There are also other issues happening at this time. In some areas of Rwanda acts of revenge and violence are being performed, and due to a lack of criminal prosecutions these acts are often remain undeclared and the people involved do not get punished. Moreover, there are huge numbers of orphans (in 1998 there were around 65000) which have to be taken care of. However, these children rarely get enough attention due to other problems in the country, but they are now living together in big groups, only consisting of children.

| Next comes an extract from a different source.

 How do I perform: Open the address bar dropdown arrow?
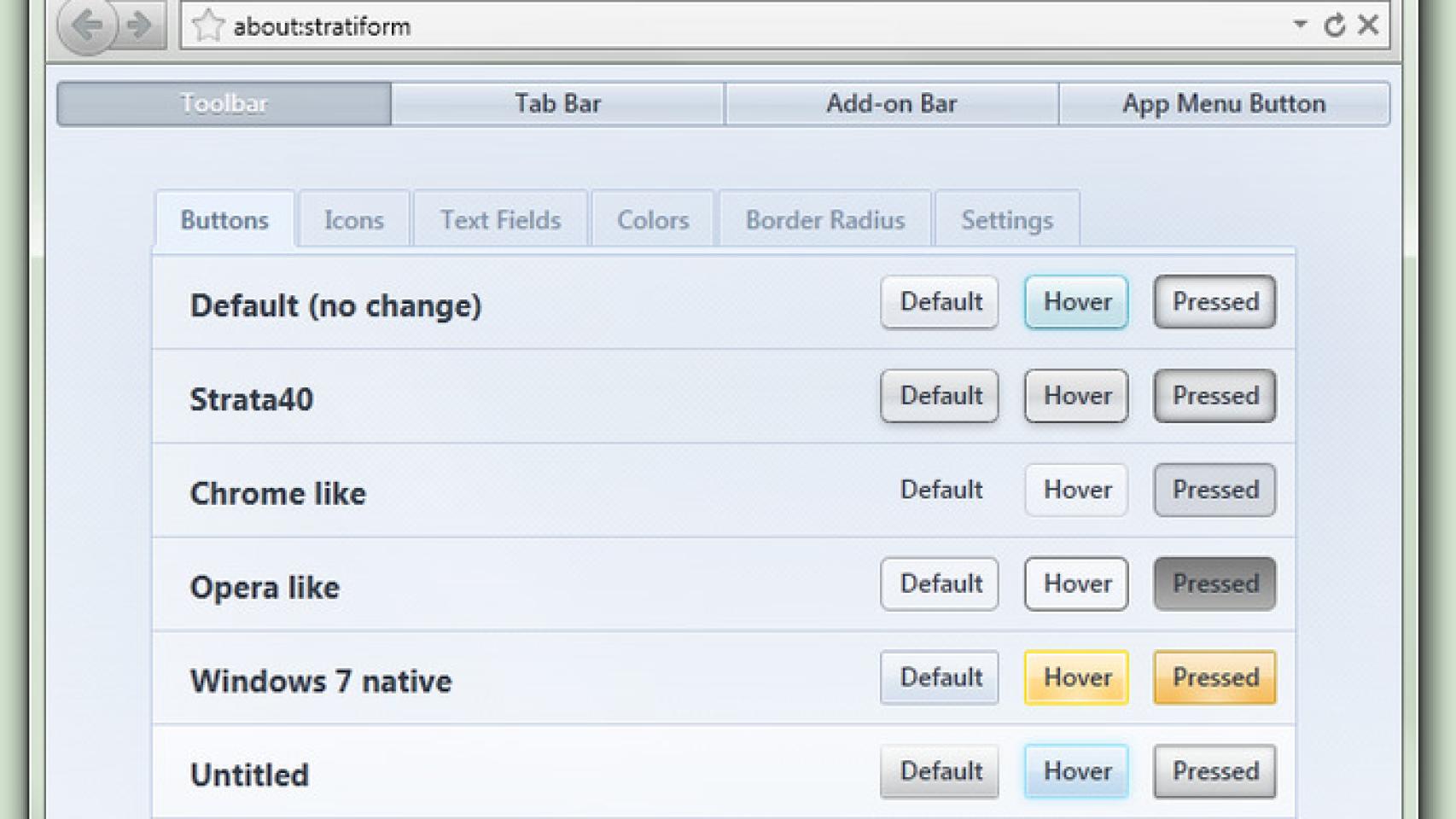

In this essay the question ‘To what extent were the consequences of the genocide brought about by the differences and difficulties between the Tutsi and the Hutu?’was investigated. Firstly, the origins of both ethnical groups were discussed, secondly the political influences from other countries were analyzed and in that particular section, the first real problems between the Hutu and the Tutsis were explored, which were accelerated by the Parmehutu-Manifest. Then, in the third part the occurrence of the massacre in 1994 was described. Finally, in the last part of the essay the aftermath was discussed to demonstrate what consequences resulted from the genocide. Due to the exploration of the history of Rwanda it has become clear that this part has played a major role in the genocide, since there have always been issues between the Tutsi and the Hutu, whether be it of political or economical bases. As time went by, these problems have accumulated and intensified and eventually ended up in the fastest and probably most atrocious genocide in human history. Even though the preposterous murdering finished, the consequences brought about by the genocide are still present in today’s Rwanda. Hence it is plausible to say that the differences and difficulties of the Tutsi and the Hutu had a major impact on how Rwanda is today and also how people living in this country are forced to behave in order to stay alive. On top of that it is very likely that the future will also be affected by this conflict. Already these days, but especially in the coming years it is predicted that, due to economical and territorial reasons, perpetrators and victims will be living together in the same villages. It is possible that this, after another period of time, could then result in further issues between the two groups and may eventually accumulate afterwards, so that another genocide develops, based upon the enduring conflicts between the Tutsi and the Hutu.